Cuarentena

Día dos



Cuando me desperté la señorita S no estaba en casa. Me lo temía. Me levanté, me hice un café y salí al balcón. No había nadie en la calle. Cogí el móvil y la señorita S me había enviado una foto de la playa de la Barceloneta, violando la normativa nacional al amanecer del día dos. Era de esperarse. La pobre tiene una energía indomable, sobre todo por las mañanas, y este piso es muy pequeño y el silencio de cuarentena muy hondo. Me senté en el sofá a esperarla. Y ocurrió algo quizás inaudito en una mañana de domingo en el barrio gótico de Barcelona: cantaban los pajaritos.
        No era el violín del yonqui de la plaza, no la voz del barítono sin dientes de la espalda de la Catedral, no Volare y panderetas de gitano, no el grito de una guiri asaltada por un ladronzuelo a tope de pegamento.
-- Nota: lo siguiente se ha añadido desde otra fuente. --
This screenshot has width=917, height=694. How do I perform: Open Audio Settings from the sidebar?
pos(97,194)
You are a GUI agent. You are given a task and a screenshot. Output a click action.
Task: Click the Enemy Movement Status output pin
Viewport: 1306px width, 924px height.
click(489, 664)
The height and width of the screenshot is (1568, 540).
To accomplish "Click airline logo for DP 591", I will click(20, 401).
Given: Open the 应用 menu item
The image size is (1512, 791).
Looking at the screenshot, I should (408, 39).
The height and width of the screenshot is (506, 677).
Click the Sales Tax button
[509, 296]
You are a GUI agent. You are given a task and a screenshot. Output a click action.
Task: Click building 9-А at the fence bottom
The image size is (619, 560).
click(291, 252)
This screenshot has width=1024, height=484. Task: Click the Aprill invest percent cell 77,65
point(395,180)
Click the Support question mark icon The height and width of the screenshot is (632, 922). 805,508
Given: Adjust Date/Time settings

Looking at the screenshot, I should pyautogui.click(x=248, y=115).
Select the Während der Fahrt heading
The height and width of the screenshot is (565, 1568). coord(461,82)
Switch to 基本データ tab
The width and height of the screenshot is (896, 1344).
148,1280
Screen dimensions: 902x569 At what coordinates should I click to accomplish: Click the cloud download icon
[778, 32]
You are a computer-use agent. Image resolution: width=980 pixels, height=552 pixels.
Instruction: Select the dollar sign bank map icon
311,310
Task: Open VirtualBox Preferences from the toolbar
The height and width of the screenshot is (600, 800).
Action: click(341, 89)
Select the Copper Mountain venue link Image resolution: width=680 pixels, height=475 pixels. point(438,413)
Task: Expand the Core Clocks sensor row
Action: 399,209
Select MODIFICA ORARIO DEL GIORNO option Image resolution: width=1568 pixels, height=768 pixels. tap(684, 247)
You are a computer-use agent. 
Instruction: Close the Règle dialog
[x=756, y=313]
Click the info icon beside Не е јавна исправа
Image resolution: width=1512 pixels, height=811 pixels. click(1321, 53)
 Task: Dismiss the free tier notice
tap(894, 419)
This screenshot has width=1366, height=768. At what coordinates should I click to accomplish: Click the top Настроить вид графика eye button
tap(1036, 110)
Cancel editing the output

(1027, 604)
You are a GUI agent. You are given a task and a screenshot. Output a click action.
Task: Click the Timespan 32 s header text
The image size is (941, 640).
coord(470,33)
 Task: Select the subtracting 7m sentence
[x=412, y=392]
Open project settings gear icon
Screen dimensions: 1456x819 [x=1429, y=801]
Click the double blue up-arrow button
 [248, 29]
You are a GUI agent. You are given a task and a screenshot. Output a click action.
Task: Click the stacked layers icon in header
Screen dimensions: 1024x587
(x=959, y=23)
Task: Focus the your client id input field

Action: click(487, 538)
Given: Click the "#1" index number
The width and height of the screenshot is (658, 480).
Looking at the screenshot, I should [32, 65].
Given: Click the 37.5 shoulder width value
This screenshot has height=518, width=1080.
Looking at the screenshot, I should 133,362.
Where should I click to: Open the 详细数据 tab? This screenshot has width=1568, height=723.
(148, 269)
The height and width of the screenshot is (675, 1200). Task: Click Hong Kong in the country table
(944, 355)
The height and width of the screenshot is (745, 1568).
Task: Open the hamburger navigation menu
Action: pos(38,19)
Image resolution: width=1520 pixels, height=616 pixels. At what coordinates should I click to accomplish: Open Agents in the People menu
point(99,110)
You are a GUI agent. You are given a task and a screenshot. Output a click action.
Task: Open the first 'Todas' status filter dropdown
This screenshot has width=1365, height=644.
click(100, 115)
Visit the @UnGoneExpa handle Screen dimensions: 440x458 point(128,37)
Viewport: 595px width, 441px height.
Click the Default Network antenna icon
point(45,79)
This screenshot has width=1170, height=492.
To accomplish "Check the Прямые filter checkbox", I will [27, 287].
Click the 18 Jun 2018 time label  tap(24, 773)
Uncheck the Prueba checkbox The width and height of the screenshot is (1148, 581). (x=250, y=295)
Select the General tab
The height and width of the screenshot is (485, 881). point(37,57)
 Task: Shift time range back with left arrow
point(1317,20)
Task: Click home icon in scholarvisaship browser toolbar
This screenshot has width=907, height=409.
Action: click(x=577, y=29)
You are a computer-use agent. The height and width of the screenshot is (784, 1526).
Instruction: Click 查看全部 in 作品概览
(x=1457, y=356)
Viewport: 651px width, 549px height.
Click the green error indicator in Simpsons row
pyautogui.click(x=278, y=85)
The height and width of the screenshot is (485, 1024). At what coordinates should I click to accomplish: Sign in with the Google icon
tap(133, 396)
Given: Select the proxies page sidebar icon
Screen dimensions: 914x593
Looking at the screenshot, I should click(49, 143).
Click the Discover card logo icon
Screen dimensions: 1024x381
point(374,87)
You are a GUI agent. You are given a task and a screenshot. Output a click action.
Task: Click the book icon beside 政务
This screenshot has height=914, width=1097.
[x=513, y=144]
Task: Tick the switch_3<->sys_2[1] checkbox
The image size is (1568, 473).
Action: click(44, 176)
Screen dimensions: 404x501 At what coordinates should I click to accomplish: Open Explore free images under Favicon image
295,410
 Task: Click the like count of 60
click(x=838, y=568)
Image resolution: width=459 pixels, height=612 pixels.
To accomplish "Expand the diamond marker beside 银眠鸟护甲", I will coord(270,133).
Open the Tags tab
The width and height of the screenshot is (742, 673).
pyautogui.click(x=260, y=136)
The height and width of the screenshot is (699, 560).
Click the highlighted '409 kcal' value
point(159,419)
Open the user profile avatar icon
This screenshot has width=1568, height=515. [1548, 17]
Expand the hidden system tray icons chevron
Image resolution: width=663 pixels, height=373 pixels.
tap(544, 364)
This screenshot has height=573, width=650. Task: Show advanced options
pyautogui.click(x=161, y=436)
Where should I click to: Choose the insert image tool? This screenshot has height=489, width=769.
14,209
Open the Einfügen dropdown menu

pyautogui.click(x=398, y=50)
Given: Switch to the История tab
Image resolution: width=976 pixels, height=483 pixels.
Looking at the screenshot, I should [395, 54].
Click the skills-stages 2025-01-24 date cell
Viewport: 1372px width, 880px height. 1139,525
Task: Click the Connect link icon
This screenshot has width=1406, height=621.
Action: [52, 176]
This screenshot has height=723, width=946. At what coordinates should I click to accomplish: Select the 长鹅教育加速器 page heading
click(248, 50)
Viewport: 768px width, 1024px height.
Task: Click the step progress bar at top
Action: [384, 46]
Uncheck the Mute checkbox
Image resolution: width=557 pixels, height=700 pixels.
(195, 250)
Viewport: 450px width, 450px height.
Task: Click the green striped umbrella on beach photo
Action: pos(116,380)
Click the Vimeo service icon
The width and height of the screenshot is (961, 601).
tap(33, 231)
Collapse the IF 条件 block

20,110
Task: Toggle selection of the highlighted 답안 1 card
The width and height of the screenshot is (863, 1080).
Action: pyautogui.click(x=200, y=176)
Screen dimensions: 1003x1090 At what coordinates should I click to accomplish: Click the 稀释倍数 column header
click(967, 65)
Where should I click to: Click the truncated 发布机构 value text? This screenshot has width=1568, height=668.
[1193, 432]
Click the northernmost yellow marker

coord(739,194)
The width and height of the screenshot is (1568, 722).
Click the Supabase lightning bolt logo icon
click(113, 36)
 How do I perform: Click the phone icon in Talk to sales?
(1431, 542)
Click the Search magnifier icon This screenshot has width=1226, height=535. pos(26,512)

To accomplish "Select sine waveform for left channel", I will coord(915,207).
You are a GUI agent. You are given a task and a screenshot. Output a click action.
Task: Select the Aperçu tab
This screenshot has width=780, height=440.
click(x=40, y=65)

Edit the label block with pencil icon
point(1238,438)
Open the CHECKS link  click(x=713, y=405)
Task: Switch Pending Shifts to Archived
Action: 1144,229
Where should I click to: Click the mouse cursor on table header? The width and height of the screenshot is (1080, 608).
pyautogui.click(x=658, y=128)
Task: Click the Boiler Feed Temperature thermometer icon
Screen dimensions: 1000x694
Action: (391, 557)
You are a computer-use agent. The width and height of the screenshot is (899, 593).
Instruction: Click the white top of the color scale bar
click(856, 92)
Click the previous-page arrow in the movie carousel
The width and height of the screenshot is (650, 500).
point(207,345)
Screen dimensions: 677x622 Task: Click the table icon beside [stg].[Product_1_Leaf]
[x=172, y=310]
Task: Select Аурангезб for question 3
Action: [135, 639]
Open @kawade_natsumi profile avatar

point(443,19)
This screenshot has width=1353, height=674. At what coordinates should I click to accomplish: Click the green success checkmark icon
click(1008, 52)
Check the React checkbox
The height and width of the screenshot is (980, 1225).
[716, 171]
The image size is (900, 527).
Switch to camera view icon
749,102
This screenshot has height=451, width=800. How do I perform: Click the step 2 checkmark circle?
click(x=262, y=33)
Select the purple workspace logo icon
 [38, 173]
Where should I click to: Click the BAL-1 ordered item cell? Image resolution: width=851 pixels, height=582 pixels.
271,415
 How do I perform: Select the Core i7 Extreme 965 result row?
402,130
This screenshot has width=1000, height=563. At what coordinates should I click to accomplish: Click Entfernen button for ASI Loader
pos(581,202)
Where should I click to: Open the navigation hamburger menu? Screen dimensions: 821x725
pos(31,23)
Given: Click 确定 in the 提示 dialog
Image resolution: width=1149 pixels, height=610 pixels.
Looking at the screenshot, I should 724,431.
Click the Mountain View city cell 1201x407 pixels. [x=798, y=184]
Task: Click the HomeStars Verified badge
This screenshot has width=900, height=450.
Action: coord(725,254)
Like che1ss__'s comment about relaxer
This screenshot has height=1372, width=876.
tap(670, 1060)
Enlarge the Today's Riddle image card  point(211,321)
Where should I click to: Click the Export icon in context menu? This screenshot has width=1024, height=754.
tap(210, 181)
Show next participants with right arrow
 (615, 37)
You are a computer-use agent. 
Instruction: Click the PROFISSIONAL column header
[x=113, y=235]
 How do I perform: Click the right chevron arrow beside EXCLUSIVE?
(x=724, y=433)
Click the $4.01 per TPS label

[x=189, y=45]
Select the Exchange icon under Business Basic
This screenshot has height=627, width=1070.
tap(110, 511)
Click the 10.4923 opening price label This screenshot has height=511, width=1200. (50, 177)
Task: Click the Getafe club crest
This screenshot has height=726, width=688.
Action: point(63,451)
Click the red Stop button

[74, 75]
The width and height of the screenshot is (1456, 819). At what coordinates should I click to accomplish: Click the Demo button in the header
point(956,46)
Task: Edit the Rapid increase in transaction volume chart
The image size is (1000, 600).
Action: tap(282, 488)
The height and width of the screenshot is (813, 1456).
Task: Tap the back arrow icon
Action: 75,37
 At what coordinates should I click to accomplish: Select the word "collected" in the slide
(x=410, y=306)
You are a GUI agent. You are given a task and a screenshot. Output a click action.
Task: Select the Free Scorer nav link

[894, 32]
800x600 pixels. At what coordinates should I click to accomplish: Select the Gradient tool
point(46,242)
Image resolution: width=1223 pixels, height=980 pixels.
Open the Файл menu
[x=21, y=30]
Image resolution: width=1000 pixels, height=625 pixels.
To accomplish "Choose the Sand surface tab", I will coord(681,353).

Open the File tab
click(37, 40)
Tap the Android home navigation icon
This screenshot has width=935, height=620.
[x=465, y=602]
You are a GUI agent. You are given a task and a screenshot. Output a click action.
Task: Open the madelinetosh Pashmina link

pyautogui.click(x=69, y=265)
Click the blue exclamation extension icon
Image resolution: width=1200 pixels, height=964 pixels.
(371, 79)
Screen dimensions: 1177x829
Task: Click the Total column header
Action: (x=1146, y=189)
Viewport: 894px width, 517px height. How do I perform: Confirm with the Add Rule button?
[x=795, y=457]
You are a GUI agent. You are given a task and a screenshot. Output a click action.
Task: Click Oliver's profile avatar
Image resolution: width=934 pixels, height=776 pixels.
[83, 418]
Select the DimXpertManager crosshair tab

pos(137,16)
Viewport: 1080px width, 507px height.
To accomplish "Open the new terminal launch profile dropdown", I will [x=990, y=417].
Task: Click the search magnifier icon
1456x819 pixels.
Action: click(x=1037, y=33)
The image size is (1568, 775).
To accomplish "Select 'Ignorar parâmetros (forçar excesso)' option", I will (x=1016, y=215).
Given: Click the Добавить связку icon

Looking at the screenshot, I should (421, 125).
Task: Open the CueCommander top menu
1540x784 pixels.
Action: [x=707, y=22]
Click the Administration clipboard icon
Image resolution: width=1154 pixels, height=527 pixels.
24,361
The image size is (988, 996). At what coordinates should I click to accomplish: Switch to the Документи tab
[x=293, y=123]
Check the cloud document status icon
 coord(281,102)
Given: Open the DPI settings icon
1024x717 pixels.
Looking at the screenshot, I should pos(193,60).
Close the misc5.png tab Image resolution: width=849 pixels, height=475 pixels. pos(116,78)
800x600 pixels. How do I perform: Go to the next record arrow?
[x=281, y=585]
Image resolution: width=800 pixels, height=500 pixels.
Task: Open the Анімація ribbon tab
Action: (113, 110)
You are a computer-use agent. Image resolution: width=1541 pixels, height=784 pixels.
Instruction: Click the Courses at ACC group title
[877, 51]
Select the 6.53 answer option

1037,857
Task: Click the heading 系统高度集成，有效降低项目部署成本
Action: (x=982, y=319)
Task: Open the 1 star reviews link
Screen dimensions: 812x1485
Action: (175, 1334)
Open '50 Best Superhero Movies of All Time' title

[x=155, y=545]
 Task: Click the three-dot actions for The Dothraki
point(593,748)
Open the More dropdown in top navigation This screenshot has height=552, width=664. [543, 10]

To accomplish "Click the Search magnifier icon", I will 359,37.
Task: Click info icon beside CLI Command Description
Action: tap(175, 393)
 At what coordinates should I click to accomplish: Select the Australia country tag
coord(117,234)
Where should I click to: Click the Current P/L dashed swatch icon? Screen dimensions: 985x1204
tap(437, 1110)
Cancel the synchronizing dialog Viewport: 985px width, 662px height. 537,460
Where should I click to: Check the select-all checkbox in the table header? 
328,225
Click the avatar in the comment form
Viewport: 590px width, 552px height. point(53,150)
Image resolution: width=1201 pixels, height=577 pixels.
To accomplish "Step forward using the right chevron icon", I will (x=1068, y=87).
Como lo leen: pajaritos trinando.
        Decidí cambiar el café con leche por una copa de vino blanco, una malvasía eslovena. Total, esto es lo más parecido a un simulador del fin del mundo y el vino marida bien con los finales. Y llegó la señorita S. Con rostro de niña traviesa. Le había parado la policía dos veces. No me digas. Sí. Una en la playa, mientras bailaba y cantaba en la orilla. Señorita, haga el favor de volver a casa. Y la segunda en la avenida Colón. ¿Sabe que no se puede salir a correr? Imagínate, me dice, se creyeron que iba a correr. Y yo les dije que no. Que yo no corro. Entonces les mostré esta bolsita. Y me mira y me muestra una bolsa llena de piedras de la playa. ¡Que se había ido a recoger piedras a la playa! Me imagino la cara de la poli. ¿Ante qué fenómeno social estamos? Y eso me pregunto yo ahora, mientras escribo y la señorita S pone las piedritas en fila, esta es muy normal, esta tiene un color verde hermoso, en el balcón de la finca de al lado cuatro locos bailan y cantan, ¿vamos a aplaudir?
        ¿Este es un cristal o una piedra?